:: WORK INSTRUCTIONS ::
Copy out the lines from the line with "Open Access Policy (36, 1458)" up to and including the line with "Kontakt (13, 737)", requests included, and adjust every coordinate in the answers by -82.

** START INPUT FOR THIS TASK **

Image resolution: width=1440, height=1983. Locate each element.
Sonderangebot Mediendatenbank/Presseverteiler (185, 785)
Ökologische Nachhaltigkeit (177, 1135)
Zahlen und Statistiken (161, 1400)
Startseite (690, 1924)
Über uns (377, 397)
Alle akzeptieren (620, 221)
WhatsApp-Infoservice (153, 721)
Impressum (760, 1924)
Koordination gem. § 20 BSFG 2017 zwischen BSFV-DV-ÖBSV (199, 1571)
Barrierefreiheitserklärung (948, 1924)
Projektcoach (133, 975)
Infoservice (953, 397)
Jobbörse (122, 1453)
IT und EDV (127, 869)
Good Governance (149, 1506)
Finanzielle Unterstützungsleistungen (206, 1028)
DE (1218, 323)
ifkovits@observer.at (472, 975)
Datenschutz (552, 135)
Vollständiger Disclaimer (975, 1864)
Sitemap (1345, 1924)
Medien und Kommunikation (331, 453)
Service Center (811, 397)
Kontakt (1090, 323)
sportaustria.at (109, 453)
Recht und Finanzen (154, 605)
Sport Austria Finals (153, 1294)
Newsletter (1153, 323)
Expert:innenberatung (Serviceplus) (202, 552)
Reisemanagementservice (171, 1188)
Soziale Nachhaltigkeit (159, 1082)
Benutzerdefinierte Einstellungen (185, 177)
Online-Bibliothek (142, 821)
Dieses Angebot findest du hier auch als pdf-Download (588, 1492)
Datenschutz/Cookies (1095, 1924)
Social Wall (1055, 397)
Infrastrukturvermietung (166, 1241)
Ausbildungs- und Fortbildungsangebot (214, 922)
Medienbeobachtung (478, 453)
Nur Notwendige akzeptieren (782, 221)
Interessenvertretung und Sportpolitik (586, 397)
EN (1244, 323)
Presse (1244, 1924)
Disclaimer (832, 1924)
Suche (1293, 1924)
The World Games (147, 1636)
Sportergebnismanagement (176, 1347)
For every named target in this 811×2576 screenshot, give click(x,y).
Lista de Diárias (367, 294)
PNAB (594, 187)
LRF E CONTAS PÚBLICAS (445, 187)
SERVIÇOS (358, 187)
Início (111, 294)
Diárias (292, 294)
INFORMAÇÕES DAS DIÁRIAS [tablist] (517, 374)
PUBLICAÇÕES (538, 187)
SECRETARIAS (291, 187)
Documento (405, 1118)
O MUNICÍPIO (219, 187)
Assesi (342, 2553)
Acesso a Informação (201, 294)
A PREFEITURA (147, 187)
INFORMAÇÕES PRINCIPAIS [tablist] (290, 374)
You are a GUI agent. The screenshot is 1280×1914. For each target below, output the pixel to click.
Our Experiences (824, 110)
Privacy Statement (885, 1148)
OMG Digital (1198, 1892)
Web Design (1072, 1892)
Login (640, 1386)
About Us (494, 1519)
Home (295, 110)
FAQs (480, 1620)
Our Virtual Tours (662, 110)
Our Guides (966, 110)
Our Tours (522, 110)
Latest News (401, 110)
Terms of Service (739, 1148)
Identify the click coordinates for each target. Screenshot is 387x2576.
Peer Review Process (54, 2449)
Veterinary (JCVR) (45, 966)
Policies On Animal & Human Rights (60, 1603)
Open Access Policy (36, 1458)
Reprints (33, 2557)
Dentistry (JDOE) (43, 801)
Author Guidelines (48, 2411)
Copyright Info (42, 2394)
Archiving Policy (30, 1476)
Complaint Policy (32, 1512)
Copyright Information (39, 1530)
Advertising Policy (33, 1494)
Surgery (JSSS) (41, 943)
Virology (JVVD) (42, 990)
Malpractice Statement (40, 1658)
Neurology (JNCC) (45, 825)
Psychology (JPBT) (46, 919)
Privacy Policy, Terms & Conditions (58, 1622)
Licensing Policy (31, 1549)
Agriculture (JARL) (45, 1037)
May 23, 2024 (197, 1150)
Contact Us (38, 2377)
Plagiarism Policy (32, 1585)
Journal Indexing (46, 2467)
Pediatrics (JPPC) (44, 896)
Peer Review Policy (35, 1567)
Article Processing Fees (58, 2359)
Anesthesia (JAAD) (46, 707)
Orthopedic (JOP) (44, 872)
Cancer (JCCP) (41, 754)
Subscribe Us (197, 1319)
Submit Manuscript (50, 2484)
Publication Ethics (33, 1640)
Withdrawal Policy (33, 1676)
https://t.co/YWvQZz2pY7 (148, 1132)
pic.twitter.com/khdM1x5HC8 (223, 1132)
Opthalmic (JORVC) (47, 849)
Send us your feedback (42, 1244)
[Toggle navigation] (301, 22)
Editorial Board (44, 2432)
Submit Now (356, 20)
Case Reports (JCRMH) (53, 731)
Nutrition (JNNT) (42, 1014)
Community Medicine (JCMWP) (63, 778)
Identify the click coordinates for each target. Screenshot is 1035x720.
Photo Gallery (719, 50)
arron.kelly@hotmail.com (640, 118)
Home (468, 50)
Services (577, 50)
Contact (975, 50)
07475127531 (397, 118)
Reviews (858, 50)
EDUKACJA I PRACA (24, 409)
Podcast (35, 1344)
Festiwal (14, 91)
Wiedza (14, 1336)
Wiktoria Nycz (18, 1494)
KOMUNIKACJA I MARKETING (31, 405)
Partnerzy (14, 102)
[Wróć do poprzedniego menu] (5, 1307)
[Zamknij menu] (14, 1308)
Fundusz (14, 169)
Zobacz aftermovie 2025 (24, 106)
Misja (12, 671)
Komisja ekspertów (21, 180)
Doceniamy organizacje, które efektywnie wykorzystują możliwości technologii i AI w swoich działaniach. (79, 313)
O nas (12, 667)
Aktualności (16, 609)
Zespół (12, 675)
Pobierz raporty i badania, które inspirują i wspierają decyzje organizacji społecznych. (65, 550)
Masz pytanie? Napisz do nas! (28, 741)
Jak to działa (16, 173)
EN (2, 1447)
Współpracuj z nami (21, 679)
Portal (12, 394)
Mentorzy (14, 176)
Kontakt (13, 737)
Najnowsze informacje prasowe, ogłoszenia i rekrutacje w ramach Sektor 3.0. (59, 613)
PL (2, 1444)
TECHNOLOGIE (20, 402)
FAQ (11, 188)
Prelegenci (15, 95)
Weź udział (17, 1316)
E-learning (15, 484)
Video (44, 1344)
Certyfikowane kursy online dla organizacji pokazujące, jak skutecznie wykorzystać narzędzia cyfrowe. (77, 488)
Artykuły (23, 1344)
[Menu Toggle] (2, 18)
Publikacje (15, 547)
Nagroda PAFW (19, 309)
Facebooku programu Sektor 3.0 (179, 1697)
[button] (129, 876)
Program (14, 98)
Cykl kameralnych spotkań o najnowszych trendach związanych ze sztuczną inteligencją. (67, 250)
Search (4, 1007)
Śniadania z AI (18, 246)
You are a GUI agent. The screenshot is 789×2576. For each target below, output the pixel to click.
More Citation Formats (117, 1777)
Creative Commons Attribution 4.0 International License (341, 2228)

** END INPUT FOR THIS TASK **

:: WRITTEN RESPONSE ::
Open Access Policy (-46, 1376)
Reprints (-49, 2475)
Dentistry (JDOE) (-39, 719)
Author Guidelines (-34, 2329)
Copyright Info (-40, 2312)
Archiving Policy (-52, 1394)
Complaint Policy (-50, 1430)
Copyright Information (-43, 1448)
Advertising Policy (-49, 1412)
Surgery (JSSS) (-41, 861)
Virology (JVVD) (-40, 908)
Malpractice Statement (-42, 1576)
Neurology (JNCC) (-37, 743)
Psychology (JPBT) (-36, 837)
Privacy Policy, Terms & Conditions (-24, 1540)
Licensing Policy (-51, 1467)
Agriculture (JARL) (-37, 955)
May 23, 2024 (115, 1068)
Contact Us (-44, 2295)
Plagiarism Policy (-50, 1503)
Journal Indexing (-36, 2385)
Pediatrics (JPPC) (-38, 814)
Peer Review Policy (-47, 1485)
Article Processing Fees (-24, 2277)
Anesthesia (JAAD) (-36, 625)
Orthopedic (JOP) (-38, 790)
Cancer (JCCP) (-41, 672)
Subscribe Us (115, 1237)
Submit Manuscript (-32, 2402)
Publication Ethics (-49, 1558)
Withdrawal Policy (-49, 1594)
https://t.co/YWvQZz2pY7 (66, 1050)
pic.twitter.com/khdM1x5HC8 (141, 1050)
Opthalmic (JORVC) (-35, 767)
Send us your feedback (-40, 1162)
[Toggle navigation] (219, -60)
Editorial Board (-38, 2350)
Submit Now (274, -62)
Case Reports (JCRMH) (-29, 649)
Nutrition (JNNT) (-40, 932)
Community Medicine (JCMWP) (-19, 696)
Identify the click coordinates for each target. Screenshot is 1035x720.
Photo Gallery (637, -32)
arron.kelly@hotmail.com (558, 36)
Home (386, -32)
Services (495, -32)
Contact (893, -32)
07475127531 (315, 36)
Reviews (776, -32)
EDUKACJA I PRACA (-58, 327)
Podcast (-47, 1262)
Festiwal (-68, 9)
Wiedza (-68, 1254)
Wiktoria Nycz (-64, 1412)
KOMUNIKACJA I MARKETING (-51, 323)
Partnerzy (-68, 20)
[Wróć do poprzedniego menu] (-77, 1225)
[Zamknij menu] (-68, 1226)
Fundusz (-68, 87)
Zobacz aftermovie 2025 (-58, 24)
Misja (-70, 589)
Komisja ekspertów (-61, 98)
Doceniamy organizacje, które efektywnie wykorzystują możliwości technologii i AI w swoich działaniach. (-3, 231)
O nas (-70, 585)
Aktualności (-66, 527)
Zespół (-70, 593)
Pobierz raporty i badania, które inspirują i wspierają decyzje organizacji społecznych. (-17, 468)
Masz pytanie? Napisz do nas! (-54, 659)
Jak to działa (-66, 91)
EN (-80, 1365)
Współpracuj z nami (-61, 597)
Portal (-70, 312)
Mentorzy (-68, 94)
Kontakt (-69, 655)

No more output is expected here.